> **Exercise description**: Word for word, restate every entry shown below.
BEGIN Records for this exercise
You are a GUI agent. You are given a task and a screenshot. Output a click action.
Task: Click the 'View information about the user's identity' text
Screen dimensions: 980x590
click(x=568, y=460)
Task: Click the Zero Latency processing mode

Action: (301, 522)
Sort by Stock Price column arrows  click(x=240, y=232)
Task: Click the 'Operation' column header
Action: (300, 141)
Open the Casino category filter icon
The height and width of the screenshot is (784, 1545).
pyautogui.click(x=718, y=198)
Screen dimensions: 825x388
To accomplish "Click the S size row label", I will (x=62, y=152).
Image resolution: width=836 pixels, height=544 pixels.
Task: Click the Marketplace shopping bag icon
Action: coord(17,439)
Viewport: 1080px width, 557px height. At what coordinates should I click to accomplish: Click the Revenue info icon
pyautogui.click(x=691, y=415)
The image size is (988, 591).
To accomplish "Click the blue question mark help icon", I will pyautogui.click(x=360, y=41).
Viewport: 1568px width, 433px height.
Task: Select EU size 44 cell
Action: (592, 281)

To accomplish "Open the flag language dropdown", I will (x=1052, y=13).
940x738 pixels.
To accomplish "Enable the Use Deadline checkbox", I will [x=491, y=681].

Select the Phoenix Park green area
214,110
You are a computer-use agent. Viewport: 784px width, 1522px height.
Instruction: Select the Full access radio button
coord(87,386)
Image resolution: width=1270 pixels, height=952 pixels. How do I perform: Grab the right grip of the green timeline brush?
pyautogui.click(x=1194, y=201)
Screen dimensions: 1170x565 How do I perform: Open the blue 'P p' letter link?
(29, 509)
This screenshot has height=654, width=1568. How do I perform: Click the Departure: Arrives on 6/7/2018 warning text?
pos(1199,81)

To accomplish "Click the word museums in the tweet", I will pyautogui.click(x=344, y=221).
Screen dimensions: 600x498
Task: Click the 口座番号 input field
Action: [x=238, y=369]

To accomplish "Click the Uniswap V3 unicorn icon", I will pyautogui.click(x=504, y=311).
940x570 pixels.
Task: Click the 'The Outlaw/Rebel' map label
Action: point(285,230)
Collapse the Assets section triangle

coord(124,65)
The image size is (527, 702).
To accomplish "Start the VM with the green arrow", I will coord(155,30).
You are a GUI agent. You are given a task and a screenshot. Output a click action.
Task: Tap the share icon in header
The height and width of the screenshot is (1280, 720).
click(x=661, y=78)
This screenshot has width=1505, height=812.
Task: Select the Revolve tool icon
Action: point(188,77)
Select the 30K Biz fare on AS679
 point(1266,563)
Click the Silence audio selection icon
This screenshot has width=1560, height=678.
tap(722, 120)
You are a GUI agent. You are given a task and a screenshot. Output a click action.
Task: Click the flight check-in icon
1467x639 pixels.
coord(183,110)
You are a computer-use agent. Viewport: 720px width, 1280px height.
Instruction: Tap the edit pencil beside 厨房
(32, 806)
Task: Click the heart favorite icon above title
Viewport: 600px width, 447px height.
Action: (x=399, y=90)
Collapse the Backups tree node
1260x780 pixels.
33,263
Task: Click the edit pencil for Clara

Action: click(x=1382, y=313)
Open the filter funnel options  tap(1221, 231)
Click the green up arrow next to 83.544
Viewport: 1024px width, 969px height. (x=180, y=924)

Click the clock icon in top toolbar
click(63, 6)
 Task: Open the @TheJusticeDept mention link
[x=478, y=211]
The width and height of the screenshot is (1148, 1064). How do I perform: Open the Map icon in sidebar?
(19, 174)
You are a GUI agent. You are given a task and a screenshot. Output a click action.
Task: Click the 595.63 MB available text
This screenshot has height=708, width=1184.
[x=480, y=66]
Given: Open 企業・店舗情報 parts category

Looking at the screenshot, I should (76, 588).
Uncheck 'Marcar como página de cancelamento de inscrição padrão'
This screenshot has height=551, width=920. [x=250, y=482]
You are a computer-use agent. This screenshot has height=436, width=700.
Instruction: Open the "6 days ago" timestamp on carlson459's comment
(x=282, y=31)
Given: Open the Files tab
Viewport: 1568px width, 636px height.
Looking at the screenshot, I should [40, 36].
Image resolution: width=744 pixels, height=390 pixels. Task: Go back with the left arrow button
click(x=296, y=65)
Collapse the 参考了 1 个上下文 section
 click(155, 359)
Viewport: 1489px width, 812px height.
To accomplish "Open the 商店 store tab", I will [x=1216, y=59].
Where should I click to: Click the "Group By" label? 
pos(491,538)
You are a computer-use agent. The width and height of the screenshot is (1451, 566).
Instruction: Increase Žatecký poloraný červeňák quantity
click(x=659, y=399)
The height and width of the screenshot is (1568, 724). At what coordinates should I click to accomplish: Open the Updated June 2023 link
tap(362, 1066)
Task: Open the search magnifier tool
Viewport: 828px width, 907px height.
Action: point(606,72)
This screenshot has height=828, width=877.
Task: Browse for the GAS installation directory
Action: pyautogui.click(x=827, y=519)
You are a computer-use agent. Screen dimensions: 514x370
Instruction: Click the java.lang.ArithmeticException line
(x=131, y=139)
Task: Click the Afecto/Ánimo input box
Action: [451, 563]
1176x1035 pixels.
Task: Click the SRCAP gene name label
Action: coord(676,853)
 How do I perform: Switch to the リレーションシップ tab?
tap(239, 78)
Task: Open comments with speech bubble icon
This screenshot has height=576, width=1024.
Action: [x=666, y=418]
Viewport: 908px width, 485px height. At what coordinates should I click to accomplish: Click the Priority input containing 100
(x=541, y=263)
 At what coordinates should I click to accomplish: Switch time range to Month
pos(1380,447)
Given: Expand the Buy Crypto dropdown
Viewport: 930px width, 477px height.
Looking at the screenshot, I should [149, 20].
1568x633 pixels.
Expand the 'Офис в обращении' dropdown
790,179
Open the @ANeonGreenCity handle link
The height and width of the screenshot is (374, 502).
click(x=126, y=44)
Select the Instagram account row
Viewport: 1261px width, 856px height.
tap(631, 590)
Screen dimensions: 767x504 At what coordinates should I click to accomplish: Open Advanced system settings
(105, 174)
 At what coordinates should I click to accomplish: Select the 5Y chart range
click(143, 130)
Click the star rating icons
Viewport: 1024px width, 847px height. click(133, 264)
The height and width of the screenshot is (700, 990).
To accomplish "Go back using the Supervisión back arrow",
END Records for this exercise
> **Written solution**:
You are a GUI agent. You are given a task and a screenshot. Output a click action.
Task: Click the 'View information about the user's identity' text
Screen dimensions: 980x590
click(x=568, y=460)
Task: Click the Zero Latency processing mode

Action: (301, 522)
Sort by Stock Price column arrows  click(x=240, y=232)
Task: Click the 'Operation' column header
Action: (300, 141)
Open the Casino category filter icon
The height and width of the screenshot is (784, 1545).
pyautogui.click(x=718, y=198)
Screen dimensions: 825x388
To accomplish "Click the S size row label", I will (x=62, y=152).
Image resolution: width=836 pixels, height=544 pixels.
Task: Click the Marketplace shopping bag icon
Action: coord(17,439)
Viewport: 1080px width, 557px height. At what coordinates should I click to accomplish: Click the Revenue info icon
pyautogui.click(x=691, y=415)
The image size is (988, 591).
To accomplish "Click the blue question mark help icon", I will pyautogui.click(x=360, y=41).
Viewport: 1568px width, 433px height.
Task: Select EU size 44 cell
Action: (592, 281)

To accomplish "Open the flag language dropdown", I will (x=1052, y=13).
940x738 pixels.
To accomplish "Enable the Use Deadline checkbox", I will [x=491, y=681].

Select the Phoenix Park green area
214,110
You are a computer-use agent. Viewport: 784px width, 1522px height.
Instruction: Select the Full access radio button
coord(87,386)
Image resolution: width=1270 pixels, height=952 pixels. How do I perform: Grab the right grip of the green timeline brush?
pyautogui.click(x=1194, y=201)
Screen dimensions: 1170x565 How do I perform: Open the blue 'P p' letter link?
(29, 509)
This screenshot has height=654, width=1568. How do I perform: Click the Departure: Arrives on 6/7/2018 warning text?
pos(1199,81)

To accomplish "Click the word museums in the tweet", I will pyautogui.click(x=344, y=221).
Screen dimensions: 600x498
Task: Click the 口座番号 input field
Action: [x=238, y=369]

To accomplish "Click the Uniswap V3 unicorn icon", I will pyautogui.click(x=504, y=311).
940x570 pixels.
Task: Click the 'The Outlaw/Rebel' map label
Action: point(285,230)
Collapse the Assets section triangle

coord(124,65)
The image size is (527, 702).
To accomplish "Start the VM with the green arrow", I will coord(155,30).
You are a GUI agent. You are given a task and a screenshot. Output a click action.
Task: Tap the share icon in header
The height and width of the screenshot is (1280, 720).
click(x=661, y=78)
This screenshot has width=1505, height=812.
Task: Select the Revolve tool icon
Action: point(188,77)
Select the 30K Biz fare on AS679
 point(1266,563)
Click the Silence audio selection icon
This screenshot has width=1560, height=678.
tap(722, 120)
You are a GUI agent. You are given a task and a screenshot. Output a click action.
Task: Click the flight check-in icon
1467x639 pixels.
coord(183,110)
You are a computer-use agent. Viewport: 720px width, 1280px height.
Instruction: Tap the edit pencil beside 厨房
(32, 806)
Task: Click the heart favorite icon above title
Viewport: 600px width, 447px height.
Action: (x=399, y=90)
Collapse the Backups tree node
1260x780 pixels.
33,263
Task: Click the edit pencil for Clara

Action: click(x=1382, y=313)
Open the filter funnel options  tap(1221, 231)
Click the green up arrow next to 83.544
Viewport: 1024px width, 969px height. (x=180, y=924)

Click the clock icon in top toolbar
click(63, 6)
 Task: Open the @TheJusticeDept mention link
[x=478, y=211]
The width and height of the screenshot is (1148, 1064). How do I perform: Open the Map icon in sidebar?
(19, 174)
You are a GUI agent. You are given a task and a screenshot. Output a click action.
Task: Click the 595.63 MB available text
This screenshot has height=708, width=1184.
[x=480, y=66]
Given: Open 企業・店舗情報 parts category

Looking at the screenshot, I should (76, 588).
Uncheck 'Marcar como página de cancelamento de inscrição padrão'
This screenshot has height=551, width=920. [x=250, y=482]
You are a computer-use agent. This screenshot has height=436, width=700.
Instruction: Open the "6 days ago" timestamp on carlson459's comment
(x=282, y=31)
Given: Open the Files tab
Viewport: 1568px width, 636px height.
Looking at the screenshot, I should [40, 36].
Image resolution: width=744 pixels, height=390 pixels. Task: Go back with the left arrow button
click(x=296, y=65)
Collapse the 参考了 1 个上下文 section
 click(155, 359)
Viewport: 1489px width, 812px height.
To accomplish "Open the 商店 store tab", I will [x=1216, y=59].
Where should I click to: Click the "Group By" label? 
pos(491,538)
You are a computer-use agent. The width and height of the screenshot is (1451, 566).
Instruction: Increase Žatecký poloraný červeňák quantity
click(x=659, y=399)
The height and width of the screenshot is (1568, 724). At what coordinates should I click to accomplish: Open the Updated June 2023 link
tap(362, 1066)
Task: Open the search magnifier tool
Viewport: 828px width, 907px height.
Action: point(606,72)
This screenshot has height=828, width=877.
Task: Browse for the GAS installation directory
Action: pyautogui.click(x=827, y=519)
You are a computer-use agent. Screen dimensions: 514x370
Instruction: Click the java.lang.ArithmeticException line
(x=131, y=139)
Task: Click the Afecto/Ánimo input box
Action: [451, 563]
1176x1035 pixels.
Task: Click the SRCAP gene name label
Action: coord(676,853)
 How do I perform: Switch to the リレーションシップ tab?
tap(239, 78)
Task: Open comments with speech bubble icon
This screenshot has height=576, width=1024.
Action: [x=666, y=418]
Viewport: 908px width, 485px height. At what coordinates should I click to accomplish: Click the Priority input containing 100
(x=541, y=263)
 At what coordinates should I click to accomplish: Switch time range to Month
pos(1380,447)
Given: Expand the Buy Crypto dropdown
Viewport: 930px width, 477px height.
Looking at the screenshot, I should [149, 20].
1568x633 pixels.
Expand the 'Офис в обращении' dropdown
790,179
Open the @ANeonGreenCity handle link
The height and width of the screenshot is (374, 502).
click(x=126, y=44)
Select the Instagram account row
Viewport: 1261px width, 856px height.
tap(631, 590)
Screen dimensions: 767x504 At what coordinates should I click to accomplish: Open Advanced system settings
(105, 174)
 At what coordinates should I click to accomplish: Select the 5Y chart range
click(143, 130)
Click the star rating icons
Viewport: 1024px width, 847px height. click(133, 264)
The height and width of the screenshot is (700, 990).
To accomplish "Go back using the Supervisión back arrow",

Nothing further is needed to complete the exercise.